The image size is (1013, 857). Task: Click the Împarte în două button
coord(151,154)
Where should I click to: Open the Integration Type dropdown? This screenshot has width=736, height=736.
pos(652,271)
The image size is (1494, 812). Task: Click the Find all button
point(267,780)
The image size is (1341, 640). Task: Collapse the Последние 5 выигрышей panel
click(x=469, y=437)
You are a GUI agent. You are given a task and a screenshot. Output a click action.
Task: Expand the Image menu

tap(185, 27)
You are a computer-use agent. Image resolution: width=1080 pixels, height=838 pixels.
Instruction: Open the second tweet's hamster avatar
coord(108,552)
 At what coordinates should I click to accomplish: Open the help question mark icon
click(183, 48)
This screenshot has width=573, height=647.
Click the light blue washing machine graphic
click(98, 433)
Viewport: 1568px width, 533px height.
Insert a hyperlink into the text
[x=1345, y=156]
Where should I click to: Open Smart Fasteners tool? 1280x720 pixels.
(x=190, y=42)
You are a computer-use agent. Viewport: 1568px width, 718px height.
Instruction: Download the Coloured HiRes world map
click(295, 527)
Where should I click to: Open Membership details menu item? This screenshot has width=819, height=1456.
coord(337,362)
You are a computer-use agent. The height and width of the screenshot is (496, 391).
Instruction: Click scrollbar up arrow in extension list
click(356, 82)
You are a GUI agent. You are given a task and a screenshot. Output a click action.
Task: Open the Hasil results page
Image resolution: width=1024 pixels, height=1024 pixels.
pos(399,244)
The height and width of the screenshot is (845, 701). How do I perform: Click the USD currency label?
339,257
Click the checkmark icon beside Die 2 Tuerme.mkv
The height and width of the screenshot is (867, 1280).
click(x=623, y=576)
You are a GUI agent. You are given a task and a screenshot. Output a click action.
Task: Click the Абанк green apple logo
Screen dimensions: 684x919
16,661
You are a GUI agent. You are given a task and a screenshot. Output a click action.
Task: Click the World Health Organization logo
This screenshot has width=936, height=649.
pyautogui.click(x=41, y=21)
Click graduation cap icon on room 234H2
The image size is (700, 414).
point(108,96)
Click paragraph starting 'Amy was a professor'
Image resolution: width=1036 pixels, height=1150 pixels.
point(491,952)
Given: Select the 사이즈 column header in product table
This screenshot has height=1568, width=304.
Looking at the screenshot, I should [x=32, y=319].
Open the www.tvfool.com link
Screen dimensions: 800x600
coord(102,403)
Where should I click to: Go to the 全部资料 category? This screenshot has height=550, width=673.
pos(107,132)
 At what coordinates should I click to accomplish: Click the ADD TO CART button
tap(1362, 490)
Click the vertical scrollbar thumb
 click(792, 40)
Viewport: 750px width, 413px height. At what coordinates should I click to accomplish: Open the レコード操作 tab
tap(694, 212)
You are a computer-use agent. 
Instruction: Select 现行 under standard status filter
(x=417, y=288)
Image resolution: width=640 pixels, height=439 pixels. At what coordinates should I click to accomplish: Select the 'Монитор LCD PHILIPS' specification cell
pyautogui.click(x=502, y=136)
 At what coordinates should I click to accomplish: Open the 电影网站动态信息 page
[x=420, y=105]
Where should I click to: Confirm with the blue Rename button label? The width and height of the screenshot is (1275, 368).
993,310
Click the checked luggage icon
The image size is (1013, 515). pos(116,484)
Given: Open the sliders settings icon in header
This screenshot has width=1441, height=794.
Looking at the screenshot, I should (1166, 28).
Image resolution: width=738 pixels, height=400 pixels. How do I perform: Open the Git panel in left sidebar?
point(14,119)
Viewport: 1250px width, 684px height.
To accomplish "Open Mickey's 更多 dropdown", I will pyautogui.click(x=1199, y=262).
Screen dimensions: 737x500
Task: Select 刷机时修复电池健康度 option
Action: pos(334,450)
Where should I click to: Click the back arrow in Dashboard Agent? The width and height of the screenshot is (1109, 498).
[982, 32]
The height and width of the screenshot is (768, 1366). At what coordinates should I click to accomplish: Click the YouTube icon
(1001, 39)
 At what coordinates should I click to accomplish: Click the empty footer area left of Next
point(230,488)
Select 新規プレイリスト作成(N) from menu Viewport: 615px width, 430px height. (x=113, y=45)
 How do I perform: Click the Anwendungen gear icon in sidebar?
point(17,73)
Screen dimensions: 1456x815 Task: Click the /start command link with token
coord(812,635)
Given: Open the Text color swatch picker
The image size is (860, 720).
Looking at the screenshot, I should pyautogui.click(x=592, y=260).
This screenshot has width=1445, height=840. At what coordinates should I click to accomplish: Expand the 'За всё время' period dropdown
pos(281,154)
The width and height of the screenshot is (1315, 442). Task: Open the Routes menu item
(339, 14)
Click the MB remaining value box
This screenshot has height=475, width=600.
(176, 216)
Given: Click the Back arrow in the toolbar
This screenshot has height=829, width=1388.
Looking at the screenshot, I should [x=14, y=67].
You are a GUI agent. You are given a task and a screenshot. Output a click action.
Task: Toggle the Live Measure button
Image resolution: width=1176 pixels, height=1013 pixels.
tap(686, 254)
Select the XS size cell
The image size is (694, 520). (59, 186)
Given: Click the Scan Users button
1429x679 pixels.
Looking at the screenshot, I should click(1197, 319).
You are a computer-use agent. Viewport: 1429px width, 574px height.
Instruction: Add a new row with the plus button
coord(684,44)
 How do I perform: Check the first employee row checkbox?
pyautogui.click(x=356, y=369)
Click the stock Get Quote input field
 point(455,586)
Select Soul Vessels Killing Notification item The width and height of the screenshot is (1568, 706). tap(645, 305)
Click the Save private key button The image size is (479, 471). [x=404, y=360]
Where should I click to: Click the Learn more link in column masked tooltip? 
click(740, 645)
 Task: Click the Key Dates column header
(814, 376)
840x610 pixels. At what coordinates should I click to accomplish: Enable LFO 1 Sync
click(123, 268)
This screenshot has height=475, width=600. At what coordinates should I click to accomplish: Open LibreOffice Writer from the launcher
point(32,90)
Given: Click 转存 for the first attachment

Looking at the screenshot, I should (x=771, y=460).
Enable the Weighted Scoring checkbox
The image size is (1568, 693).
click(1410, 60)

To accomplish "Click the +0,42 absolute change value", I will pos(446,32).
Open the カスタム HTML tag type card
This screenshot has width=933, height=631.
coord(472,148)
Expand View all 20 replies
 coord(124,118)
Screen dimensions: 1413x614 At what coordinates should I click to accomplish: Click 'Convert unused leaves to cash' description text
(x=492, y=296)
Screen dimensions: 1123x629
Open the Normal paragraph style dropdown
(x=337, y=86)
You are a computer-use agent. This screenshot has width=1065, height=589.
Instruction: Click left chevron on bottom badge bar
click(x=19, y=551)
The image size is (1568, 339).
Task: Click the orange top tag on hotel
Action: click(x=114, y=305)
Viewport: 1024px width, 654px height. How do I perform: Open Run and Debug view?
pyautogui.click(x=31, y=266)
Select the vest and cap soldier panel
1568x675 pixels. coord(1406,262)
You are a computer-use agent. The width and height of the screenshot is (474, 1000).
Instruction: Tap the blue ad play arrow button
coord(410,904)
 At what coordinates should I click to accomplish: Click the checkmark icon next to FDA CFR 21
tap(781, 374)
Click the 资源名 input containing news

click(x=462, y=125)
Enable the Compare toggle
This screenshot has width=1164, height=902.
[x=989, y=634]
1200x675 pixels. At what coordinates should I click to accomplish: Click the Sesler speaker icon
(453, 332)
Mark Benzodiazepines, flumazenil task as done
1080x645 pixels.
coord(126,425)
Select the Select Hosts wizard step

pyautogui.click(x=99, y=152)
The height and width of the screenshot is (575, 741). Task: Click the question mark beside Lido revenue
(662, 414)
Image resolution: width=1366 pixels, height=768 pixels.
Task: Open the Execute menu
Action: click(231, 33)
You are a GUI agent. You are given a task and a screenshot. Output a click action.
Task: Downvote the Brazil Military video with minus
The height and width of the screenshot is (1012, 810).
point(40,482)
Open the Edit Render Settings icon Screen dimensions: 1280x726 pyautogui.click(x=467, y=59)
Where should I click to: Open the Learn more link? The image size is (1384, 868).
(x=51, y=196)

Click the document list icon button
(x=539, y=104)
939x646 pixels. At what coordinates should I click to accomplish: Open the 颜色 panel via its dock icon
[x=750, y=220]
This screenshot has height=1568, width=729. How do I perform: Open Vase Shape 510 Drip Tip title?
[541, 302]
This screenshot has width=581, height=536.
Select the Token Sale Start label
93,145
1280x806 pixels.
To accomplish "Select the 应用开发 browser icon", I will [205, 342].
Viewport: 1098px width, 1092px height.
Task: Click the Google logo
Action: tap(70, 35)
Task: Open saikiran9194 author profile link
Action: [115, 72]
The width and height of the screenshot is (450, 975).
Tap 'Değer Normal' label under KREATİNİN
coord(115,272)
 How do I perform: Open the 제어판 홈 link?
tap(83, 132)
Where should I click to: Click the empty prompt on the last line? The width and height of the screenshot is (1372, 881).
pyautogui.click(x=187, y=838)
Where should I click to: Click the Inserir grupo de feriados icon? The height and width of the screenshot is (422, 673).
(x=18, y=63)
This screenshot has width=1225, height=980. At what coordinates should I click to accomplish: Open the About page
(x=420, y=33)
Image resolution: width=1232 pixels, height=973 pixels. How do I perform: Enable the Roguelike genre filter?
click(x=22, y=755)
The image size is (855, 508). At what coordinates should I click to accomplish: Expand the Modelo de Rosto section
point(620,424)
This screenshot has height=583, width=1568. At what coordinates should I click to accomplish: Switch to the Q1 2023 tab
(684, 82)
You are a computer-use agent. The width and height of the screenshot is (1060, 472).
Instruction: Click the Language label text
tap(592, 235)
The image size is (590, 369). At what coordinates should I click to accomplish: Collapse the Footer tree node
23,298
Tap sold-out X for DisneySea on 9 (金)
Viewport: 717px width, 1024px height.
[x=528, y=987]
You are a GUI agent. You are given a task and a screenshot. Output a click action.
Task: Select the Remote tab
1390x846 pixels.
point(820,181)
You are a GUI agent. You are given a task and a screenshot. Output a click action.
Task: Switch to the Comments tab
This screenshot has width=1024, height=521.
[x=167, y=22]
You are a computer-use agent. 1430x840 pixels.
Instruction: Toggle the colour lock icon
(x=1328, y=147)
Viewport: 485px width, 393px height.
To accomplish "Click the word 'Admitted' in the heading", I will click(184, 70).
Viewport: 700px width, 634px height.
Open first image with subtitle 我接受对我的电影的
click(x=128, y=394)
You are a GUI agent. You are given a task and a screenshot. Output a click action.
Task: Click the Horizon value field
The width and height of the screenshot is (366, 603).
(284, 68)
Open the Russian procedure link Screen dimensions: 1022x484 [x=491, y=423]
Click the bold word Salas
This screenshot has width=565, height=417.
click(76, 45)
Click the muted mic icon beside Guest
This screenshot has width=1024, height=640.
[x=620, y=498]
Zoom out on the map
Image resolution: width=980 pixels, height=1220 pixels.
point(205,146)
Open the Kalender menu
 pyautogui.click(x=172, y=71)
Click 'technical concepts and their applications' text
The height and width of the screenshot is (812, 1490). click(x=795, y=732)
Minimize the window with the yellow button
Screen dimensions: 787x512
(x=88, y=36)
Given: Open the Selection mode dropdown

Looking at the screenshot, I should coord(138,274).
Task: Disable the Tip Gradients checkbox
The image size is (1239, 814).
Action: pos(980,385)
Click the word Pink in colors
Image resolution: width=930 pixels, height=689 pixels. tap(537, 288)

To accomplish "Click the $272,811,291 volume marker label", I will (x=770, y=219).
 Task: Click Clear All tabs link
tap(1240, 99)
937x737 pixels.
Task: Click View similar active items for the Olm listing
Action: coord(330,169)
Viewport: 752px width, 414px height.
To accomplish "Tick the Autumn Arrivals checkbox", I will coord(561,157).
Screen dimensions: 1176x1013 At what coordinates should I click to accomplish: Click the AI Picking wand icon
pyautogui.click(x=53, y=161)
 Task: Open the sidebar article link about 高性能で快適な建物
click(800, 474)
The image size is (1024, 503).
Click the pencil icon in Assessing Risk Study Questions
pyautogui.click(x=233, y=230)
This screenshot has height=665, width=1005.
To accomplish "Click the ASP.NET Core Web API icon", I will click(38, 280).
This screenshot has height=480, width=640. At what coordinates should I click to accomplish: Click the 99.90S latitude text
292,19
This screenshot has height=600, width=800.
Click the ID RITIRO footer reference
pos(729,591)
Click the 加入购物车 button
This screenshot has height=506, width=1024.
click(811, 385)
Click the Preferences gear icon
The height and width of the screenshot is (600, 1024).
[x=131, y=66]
○ ○ ○ ○ ○ ○ ○
Try it. Look back at the entries above and repeat, unchanged, every line from the line holding "This screenshot has width=1024, height=640." through the line holding "This screenshot has height=600, width=800.".

Result of the task.
This screenshot has width=1024, height=640.
[x=620, y=498]
Zoom out on the map
Image resolution: width=980 pixels, height=1220 pixels.
point(205,146)
Open the Kalender menu
 pyautogui.click(x=172, y=71)
Click 'technical concepts and their applications' text
The height and width of the screenshot is (812, 1490). click(x=795, y=732)
Minimize the window with the yellow button
Screen dimensions: 787x512
(x=88, y=36)
Given: Open the Selection mode dropdown

Looking at the screenshot, I should coord(138,274).
Task: Disable the Tip Gradients checkbox
The image size is (1239, 814).
Action: pos(980,385)
Click the word Pink in colors
Image resolution: width=930 pixels, height=689 pixels. tap(537, 288)

To accomplish "Click the $272,811,291 volume marker label", I will (x=770, y=219).
 Task: Click Clear All tabs link
tap(1240, 99)
937x737 pixels.
Task: Click View similar active items for the Olm listing
Action: coord(330,169)
Viewport: 752px width, 414px height.
To accomplish "Tick the Autumn Arrivals checkbox", I will coord(561,157).
Screen dimensions: 1176x1013 At what coordinates should I click to accomplish: Click the AI Picking wand icon
pyautogui.click(x=53, y=161)
 Task: Open the sidebar article link about 高性能で快適な建物
click(800, 474)
The image size is (1024, 503).
Click the pencil icon in Assessing Risk Study Questions
pyautogui.click(x=233, y=230)
This screenshot has height=665, width=1005.
To accomplish "Click the ASP.NET Core Web API icon", I will click(38, 280).
This screenshot has height=480, width=640. At what coordinates should I click to accomplish: Click the 99.90S latitude text
292,19
This screenshot has height=600, width=800.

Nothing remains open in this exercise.